Since For Forest can be understood as a memorial for climate change, politicians from the FPÖ (Freedom Party of Austria) criticized the transportation of the trees to the stadium. The trees were supposed to come from Austrian tree nurseries, but appropriate trees couldn't be found there, which meant they had to be transported from Italy Bologna, Belgium and Germany.

People also argued that the project was unjustly blocking the stadium during the Europa League, thus preventing the Carinthian team Wolfsberger AC from playing there in autumn 2019.

Before the end of the intervention, the advertising value of the project was estimated at 13 million euros. The For Forest art installation was mentioned in 3,600 articles from 1 September to 7 October and also became famous online, as Leonardo DiCaprio mentioned it as well.

== Satellite programme ==
Over 40 organizations with over 150 events participated in the For Forest satellite programme. Among others, the art exhibition Touch Wood in the Carinthian Museum of Modern Art (MMKK) and the Stadtgalerie.

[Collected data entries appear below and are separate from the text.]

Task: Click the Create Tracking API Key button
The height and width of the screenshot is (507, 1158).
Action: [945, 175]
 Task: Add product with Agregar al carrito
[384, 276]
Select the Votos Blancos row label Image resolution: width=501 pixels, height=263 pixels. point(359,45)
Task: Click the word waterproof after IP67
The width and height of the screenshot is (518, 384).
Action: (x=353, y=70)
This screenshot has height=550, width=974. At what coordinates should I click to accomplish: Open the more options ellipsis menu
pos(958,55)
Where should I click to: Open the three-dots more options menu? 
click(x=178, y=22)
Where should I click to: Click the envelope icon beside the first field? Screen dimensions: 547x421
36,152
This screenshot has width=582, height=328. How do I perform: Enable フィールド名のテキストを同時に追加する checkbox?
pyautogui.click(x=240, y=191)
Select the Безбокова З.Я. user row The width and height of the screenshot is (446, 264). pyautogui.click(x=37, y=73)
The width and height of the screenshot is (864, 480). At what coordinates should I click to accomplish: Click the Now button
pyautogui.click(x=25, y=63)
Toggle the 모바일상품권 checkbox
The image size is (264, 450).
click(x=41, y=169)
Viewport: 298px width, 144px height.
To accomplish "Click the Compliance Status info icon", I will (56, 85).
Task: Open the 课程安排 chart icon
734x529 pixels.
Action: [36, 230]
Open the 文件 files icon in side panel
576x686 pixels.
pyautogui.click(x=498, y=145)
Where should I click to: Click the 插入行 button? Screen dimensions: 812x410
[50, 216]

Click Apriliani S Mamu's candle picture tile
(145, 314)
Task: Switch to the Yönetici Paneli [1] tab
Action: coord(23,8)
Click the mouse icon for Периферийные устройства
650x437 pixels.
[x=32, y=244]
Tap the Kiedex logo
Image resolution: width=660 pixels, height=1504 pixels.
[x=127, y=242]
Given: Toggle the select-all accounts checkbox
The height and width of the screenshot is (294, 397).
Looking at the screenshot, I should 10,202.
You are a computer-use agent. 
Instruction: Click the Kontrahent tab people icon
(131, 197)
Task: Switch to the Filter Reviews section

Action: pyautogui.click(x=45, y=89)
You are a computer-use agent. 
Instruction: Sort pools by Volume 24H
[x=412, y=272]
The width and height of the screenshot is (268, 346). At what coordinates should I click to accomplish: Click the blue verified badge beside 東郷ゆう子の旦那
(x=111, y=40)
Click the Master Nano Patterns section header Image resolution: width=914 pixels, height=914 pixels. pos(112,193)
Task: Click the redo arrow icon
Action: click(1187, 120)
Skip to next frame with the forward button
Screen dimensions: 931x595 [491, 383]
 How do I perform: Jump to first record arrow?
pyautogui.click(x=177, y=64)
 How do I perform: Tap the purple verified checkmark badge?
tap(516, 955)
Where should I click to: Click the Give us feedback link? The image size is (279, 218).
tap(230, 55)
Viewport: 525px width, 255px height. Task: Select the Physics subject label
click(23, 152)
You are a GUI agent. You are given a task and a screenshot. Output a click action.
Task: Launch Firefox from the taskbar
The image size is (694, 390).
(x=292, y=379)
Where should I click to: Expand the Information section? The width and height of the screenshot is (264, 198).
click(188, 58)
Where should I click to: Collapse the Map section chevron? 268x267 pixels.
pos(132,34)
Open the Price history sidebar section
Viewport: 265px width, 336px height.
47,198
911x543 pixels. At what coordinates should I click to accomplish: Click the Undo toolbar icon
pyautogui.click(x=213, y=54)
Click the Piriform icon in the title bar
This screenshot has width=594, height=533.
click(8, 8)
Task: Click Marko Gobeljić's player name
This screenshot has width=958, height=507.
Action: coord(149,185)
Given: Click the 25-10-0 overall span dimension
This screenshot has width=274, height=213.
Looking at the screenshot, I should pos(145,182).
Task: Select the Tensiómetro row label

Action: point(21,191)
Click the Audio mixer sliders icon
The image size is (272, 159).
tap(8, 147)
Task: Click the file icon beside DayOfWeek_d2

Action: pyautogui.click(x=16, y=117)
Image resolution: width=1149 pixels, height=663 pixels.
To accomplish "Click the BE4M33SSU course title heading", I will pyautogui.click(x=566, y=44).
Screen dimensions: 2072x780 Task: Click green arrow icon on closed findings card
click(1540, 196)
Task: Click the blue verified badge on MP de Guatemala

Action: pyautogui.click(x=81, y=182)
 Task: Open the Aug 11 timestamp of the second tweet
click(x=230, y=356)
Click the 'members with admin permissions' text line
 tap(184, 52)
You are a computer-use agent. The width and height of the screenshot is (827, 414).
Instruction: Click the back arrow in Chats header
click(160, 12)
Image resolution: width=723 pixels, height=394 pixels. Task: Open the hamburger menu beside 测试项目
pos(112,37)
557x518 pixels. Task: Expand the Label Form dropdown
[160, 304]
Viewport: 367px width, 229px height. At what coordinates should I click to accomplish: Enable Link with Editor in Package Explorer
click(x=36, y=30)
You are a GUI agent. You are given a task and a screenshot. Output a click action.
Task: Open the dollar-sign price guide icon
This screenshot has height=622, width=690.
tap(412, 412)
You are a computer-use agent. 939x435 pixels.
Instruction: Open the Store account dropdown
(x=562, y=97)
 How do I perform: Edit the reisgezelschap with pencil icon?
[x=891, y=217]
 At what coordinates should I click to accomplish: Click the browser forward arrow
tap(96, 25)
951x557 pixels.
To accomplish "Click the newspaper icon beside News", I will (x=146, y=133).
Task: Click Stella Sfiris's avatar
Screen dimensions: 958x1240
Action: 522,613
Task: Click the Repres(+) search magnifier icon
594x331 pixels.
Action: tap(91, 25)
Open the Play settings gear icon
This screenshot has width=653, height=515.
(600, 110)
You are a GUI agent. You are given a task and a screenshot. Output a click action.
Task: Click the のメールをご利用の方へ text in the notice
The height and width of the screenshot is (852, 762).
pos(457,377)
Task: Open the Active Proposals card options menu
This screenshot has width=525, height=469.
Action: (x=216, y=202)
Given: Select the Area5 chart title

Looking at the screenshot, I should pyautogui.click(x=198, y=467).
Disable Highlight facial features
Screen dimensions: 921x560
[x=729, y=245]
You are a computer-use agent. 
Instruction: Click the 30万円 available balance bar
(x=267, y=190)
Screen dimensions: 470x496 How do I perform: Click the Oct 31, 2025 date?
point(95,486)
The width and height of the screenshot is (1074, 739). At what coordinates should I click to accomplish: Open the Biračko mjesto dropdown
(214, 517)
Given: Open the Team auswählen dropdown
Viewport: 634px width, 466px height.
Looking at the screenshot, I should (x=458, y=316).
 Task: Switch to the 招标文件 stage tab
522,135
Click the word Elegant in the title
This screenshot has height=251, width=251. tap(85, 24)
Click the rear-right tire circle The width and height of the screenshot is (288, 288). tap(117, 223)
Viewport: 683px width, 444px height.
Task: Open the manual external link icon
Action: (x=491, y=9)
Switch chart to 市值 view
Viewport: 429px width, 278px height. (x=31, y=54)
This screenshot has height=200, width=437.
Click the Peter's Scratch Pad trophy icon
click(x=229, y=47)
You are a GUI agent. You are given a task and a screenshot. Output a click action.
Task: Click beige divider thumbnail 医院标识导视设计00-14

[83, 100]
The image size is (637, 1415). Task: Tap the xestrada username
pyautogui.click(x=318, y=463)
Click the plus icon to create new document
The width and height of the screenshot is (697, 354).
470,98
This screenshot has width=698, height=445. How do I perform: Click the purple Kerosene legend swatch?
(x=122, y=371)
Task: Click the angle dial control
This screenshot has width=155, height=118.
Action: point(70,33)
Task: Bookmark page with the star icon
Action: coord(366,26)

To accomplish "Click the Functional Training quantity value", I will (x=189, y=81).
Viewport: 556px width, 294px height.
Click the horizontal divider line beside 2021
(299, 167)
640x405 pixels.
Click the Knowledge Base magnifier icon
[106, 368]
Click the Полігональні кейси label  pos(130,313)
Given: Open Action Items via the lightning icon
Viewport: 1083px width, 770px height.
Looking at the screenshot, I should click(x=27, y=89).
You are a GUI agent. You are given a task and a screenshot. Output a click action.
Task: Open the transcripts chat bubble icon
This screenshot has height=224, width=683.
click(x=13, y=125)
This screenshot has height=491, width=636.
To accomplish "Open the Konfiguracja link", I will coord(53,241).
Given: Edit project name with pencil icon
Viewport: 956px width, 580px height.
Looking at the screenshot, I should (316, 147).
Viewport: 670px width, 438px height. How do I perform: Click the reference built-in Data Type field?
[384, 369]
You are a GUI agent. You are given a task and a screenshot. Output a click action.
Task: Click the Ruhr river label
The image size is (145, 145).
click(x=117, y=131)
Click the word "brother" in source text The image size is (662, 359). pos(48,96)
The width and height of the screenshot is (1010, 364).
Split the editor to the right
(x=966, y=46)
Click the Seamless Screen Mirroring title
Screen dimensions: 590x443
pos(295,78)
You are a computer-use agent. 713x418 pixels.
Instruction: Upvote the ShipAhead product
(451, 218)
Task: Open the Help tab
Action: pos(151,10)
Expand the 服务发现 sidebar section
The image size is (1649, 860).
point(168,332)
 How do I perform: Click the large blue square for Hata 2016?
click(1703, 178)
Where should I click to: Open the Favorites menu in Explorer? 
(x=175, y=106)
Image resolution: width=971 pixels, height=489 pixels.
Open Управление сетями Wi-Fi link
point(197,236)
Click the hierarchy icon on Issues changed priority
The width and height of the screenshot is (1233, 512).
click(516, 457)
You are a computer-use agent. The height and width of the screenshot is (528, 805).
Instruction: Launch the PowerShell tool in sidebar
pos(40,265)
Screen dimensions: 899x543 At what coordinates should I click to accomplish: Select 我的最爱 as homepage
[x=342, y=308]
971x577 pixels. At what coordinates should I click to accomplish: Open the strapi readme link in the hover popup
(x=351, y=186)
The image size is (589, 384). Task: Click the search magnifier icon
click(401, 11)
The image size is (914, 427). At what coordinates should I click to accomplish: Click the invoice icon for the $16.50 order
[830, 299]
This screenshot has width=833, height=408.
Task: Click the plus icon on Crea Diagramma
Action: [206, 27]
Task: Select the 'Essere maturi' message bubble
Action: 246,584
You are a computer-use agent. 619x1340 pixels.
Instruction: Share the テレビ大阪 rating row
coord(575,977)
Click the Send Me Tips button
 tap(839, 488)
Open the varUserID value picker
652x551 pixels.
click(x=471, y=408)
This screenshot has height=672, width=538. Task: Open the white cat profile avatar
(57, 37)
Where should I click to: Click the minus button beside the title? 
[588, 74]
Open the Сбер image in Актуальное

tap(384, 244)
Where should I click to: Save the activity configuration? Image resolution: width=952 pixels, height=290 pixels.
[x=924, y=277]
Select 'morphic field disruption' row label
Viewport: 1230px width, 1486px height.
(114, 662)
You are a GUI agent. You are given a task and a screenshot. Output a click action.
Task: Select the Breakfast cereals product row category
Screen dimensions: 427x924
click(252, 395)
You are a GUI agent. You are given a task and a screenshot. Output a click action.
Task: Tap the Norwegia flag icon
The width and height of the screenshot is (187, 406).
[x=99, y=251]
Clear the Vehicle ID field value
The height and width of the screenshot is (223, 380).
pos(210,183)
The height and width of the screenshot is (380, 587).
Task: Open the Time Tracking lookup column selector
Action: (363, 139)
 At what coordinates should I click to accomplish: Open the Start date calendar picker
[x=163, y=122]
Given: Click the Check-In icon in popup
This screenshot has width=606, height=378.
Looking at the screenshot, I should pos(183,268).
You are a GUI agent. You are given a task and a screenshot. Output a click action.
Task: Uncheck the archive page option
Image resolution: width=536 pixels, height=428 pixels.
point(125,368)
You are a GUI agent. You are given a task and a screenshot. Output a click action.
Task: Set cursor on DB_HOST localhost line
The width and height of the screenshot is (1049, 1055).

The cinema programme in the CineCity and Wulfenia Cinema was also adapted for the duration of the installation with films about nature and the environment.
The art association in Klagenfurt was also part of For Forest with the exhibition Cambium – Art Must Grow.

== Tree species ==
The following 16 types of trees were present in the football stadium:
Silver fir, field maple, Norway maple, sycamore, Italian alder, silver birch, common hornbeam, European beech, common ash, European larch, Austrian pine, Scots pine, quaking aspen, European oak, white willow, silver lime.